= John Gager =

American religious academic (born 1937)

John Goodrich Gager Jr. (born 1937 in Boston, Massachusetts) is an American scholar of Christianity. He retired from his position as William H. Danforth Professor of Religion at Princeton University in the spring of 2006.

== Biography ==

Gager joined the faculty of Princeton University in 1968 as an assistant professor in the Department of Religion, having previously taught at Haverford College. After studying at Phillips Exeter Academy in New Hampshire, Gager went on to receive his B.A. and M. Div. from Yale University and his Ph.D. from Harvard University. Gager undertook additional studies at the Sorbonne in Paris and at the University of Tübingen in Germany. During his studies in Yale, Gager was a Freedom Rider, and was arrested in Jackson, Mississippi in June 1961.
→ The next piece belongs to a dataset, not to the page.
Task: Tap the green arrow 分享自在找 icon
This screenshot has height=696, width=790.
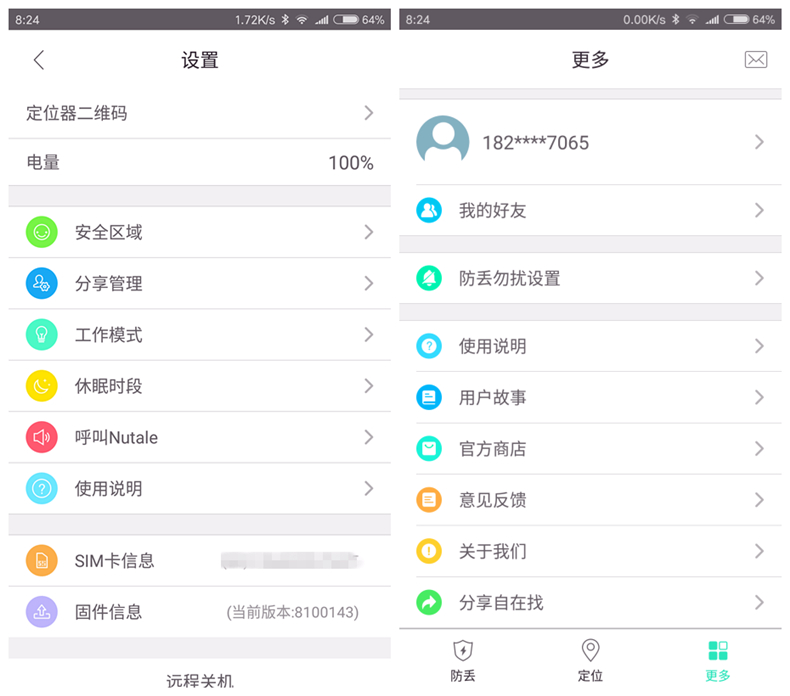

Gager's scholarly concern is with the religions of the Roman Empire, especially early Christianity and its relations to ancient Judaism, and has also written on the theme of religion and magic.

In his book "Kingdom and Community: The Social World of Early Christianity" (1975), Gager helped pioneer an interdisciplinary approach to the study of religion, drawing particularly on the works of sociologists Peter L. Berger and Thomas Luckmann.

In "Reinventing Paul" (2002), Gager argued for a radical new understanding of the apostle Paul's views of Jews and Judaism. From Library Journal on "Reinventing Paul:"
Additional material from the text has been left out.